Après les glaces, les eaux tropicales de Papouasie Nouvelle-Guinée sont désormais au programme pour l'ancien ravitailleur polaire Astrolabe. Racheté par l'organisation humanitaire américaine YWAM juste après son désarmement en mars 2017, il a été rebaptisé YWAM Liberty. Fondée dans les années 50 par des évangélistes américains, YWAM a notamment pour objectif l’acheminement d’aide humanitaire dans des lieux difficilement accessibles. Elle arme actuellement 24 bateaux dans le monde entier.

L'ex-Astrolabe va être affecté au transport de marchandises vers les îles de Papouasie Nouvelle-Guinée, où il va également pouvoir servir de navire-hôpital grâce à un conteneur médicalisé. Le navire est entré en cale sèche en novembre dernier. Des bénévoles, encadrés par des professionnels, ont effectué le sablage puis la peinture de la coque, qui arbore une toute nouvelle livrée blanche. Tout juste remis à l'eau, l'YWAM Liberty devrait désormais commencer sa nouvelle mission.

 

(© YWAM)

(© YWAM)

(© YWAM)

(© YWAM)

(© YWAM)

(© YWAM)

 

Trois décennies dans les glaces

Construit en 1986, l’ex-Astrolabe est un ancien navire offshore doté d’une coque brise-glace lui permettant de pouvoir évoluer à travers le « pack », c'est-à-dire la banquise ou des plaques de glace dérivantes. Pour cela, il pouvait notamment embarquer jusqu’à deux hélicoptères afin de le guider. Long de 65 mètres pour une largeur de 12.8 mètres, le navire, qui affiche une jauge de 1700 GT, peut accueillir 49 personnes et transporter plusieurs centaines de tonnes de fret : vivres, matériel, carburant…

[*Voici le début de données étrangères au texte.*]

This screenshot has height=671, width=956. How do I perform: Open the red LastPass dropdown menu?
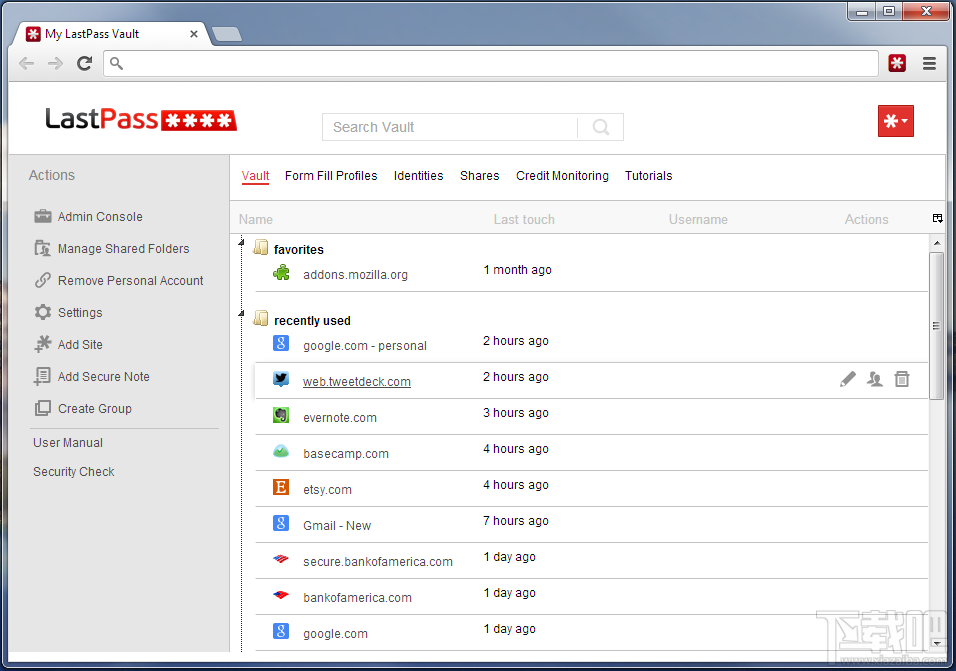pos(895,120)
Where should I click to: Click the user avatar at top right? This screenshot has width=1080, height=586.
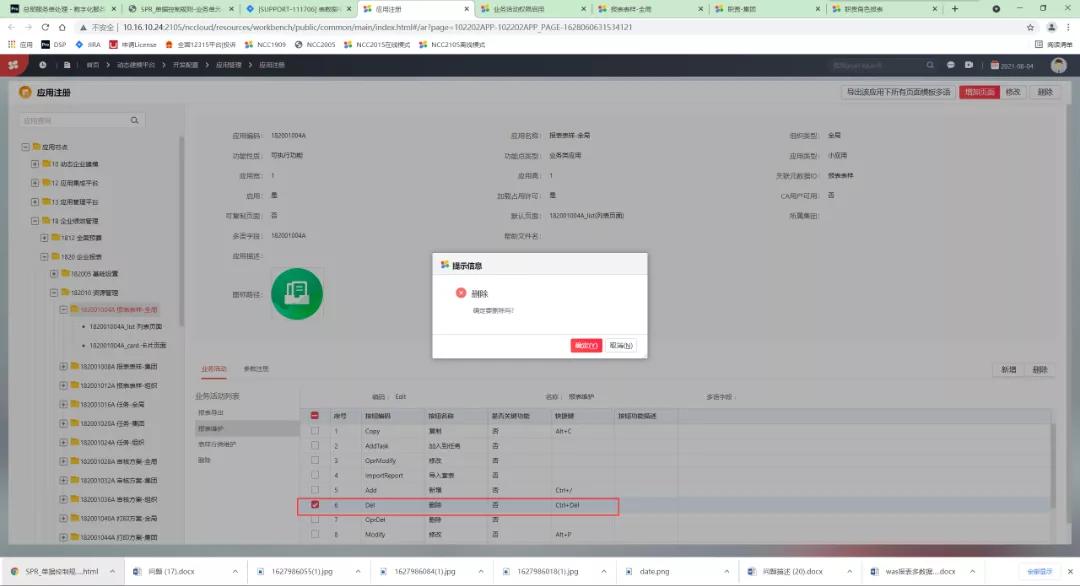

Depuis trois décennies, il était affrété 138 jours par an par l’Institut Polaire français Paul Emile Victor (IPEV) pour assurer durant l’été austral (novembre à mars), à partir de Hobart, le ravitaillement de la base Dumont d’Urville en Terre Adélie (et celle de Concordia avec transfert du fret par convois terrestres). Il était aussi utilisé pour des campagnes océanographiques de courte durée dans les zones côtières de l’Antarctique.